Leading voices from the fields of artificial intelligence, cybersecurity, data science, and digital transformation convened this past week at the 4th African Symposium on Big Data, Analytics and Machine Intelligence, hosted at the Federal University of Technology, Akure (FUTA). The four-day hybrid event, themed “Data-driven AI for a Sustainable Society and Economy,” welcomed experts from around the globe to chart a path for Africa’s digital future.
Among the keynote presentations was Mr. Matthew Alaofin, a Corporate Strategy Senior Advisor at Dell Technologies. Alaofin, known for his strategic leadership in AI innovation and infrastructure modernization, presented a compelling call for Unified AI frameworks—a shift away from the fragmented, siloed systems currently dominating enterprise AI deployments across industries.

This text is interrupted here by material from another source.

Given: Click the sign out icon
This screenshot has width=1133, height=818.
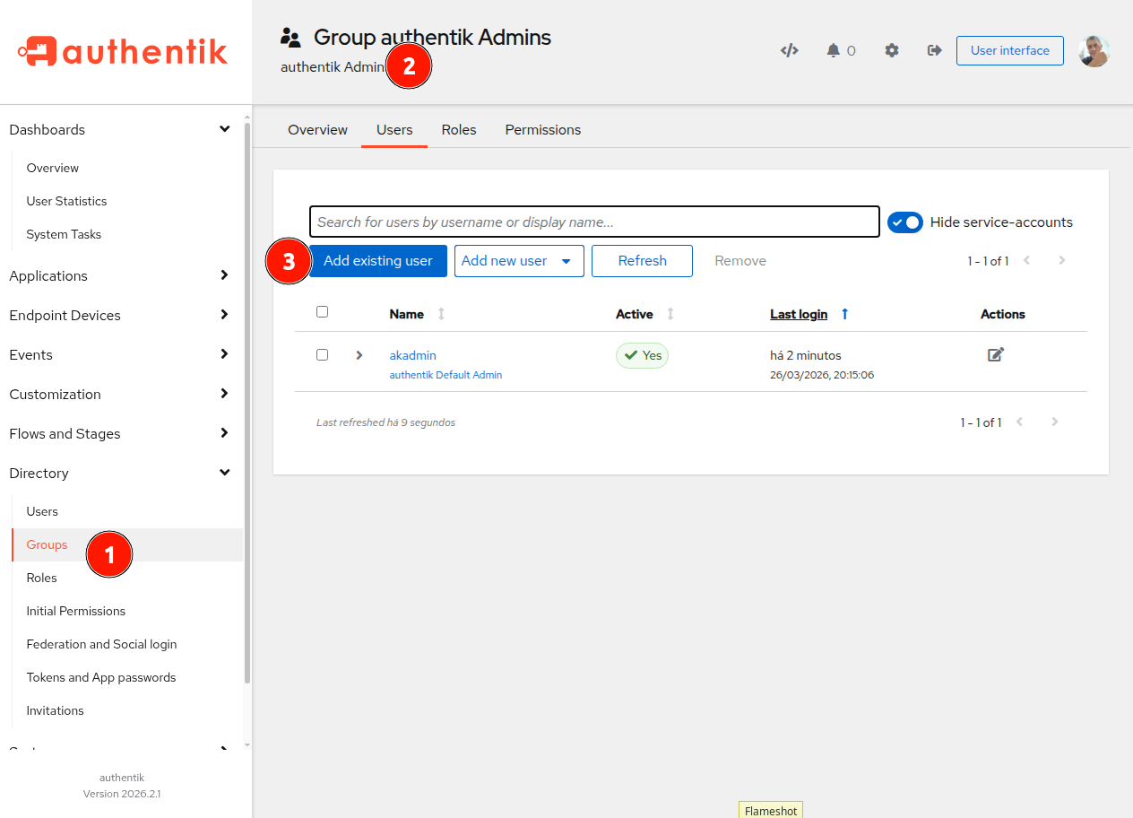Looking at the screenshot, I should click(x=934, y=50).
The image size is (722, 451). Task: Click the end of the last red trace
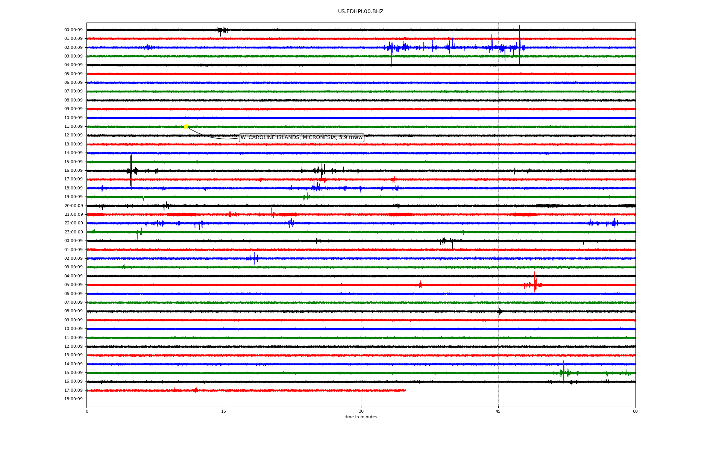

“Africa must stop building AI systems in silos. The time has come to build smart, scalable, and unified AI solutions that are reusable, interoperable, and ethical,” Alaofin said, addressing a crowd of academics, policymakers, and industry professionals.
AI in Silos: The Problem
In his presentation titled “Unified AI Frameworks for Risk, Personalization, and Threat Across Industries,” Alaofin explained how many organizations deploy multiple domain-specific AI tools that result in duplicated infrastructure, higher costs, and governance headaches. He cited examples such as FICO Falcon (fraud detection), CrowdStrike Threat Graph (cybersecurity), and Adobe Sensei (marketing personalization) as powerful but ultimately siloed systems.
He warned that this practice contributes to high technical debt, poor scalability, and compliance challenges.
The Unified Solution: Build Once, Apply Everywhere
Alaofin’s proposed solution: a unified AI architecture that uses shared infrastructure—such as central feature stores, ingestion pipelines, and lifecycle tools like MLFlow and Kubeflow—to address cross-domain needs.
Such a framework, he explained, allows banks, tech companies, healthcare providers, and government agencies to reuse core AI components like anomaly detection and adaptive learning across departments, reducing costs and speeding up innovation.
Citing global examples, Alaofin noted that companies like JPMorgan Chase, Microsoft, and Netflix already leverage unified AI systems for fraud detection, customer personalization, and compliance monitoring from a shared platform.
According to research referenced during his talk:
Companies using unified AI frameworks experience 40% faster model deployment
60% reuse of AI components across units
Up to 50% reduction in operational downtime
30–45% savings on inference costs via consolidated modeling
Alaofin argued that these outcomes could be transformative for African organizations grappling with limited resources and a rapidly digitizing economy.
Before joining Dell, Alaofin built a career across high-impact multinational companies like KPMG, British American Tobacco and American Tower Corporation.
Currently at Dell Technologies, he partners with senior leaders across business units to identify strategic priorities, evaluate AI-driven solutions, assess new market opportunities, and develop recommendations that support growth, innovation, and competitive advantage.
As the symposium drew to a close, Alaofin left participants with a call to action:
“Think composable, not monolithic. Stop building in Silos. Build smart, build unified AI framework.”
His message resonated with the academic giants in attendance, who are now evaluating how to adopt and localize unified AI systems for Africa’s public and private sectors.
With Alaofin and others leading the charge, Africa may be poised not only to adopt global AI standards—but to help define them.